++++ Input rows

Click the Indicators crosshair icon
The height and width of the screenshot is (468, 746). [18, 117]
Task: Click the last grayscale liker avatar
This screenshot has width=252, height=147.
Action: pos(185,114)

++++++++
++++ Input rows

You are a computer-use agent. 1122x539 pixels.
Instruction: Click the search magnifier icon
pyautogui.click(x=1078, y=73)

++++++++
++++ Input rows

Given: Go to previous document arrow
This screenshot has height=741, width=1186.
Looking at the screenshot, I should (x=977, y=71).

++++++++

To be done = Give the items from the line containing "Click the Indicators crosshair icon" through the line containing "Action: pos(185,114)", both ends included, as a Markdown table with columns n and Line, omitting any blank lines.

Response to this exercise =
| n | Line |
|---|---|
| 1 | Click the Indicators crosshair icon |
| 2 | The height and width of the screenshot is (468, 746). [18, 117] |
| 3 | Task: Click the last grayscale liker avatar |
| 4 | This screenshot has width=252, height=147. |
| 5 | Action: pos(185,114) |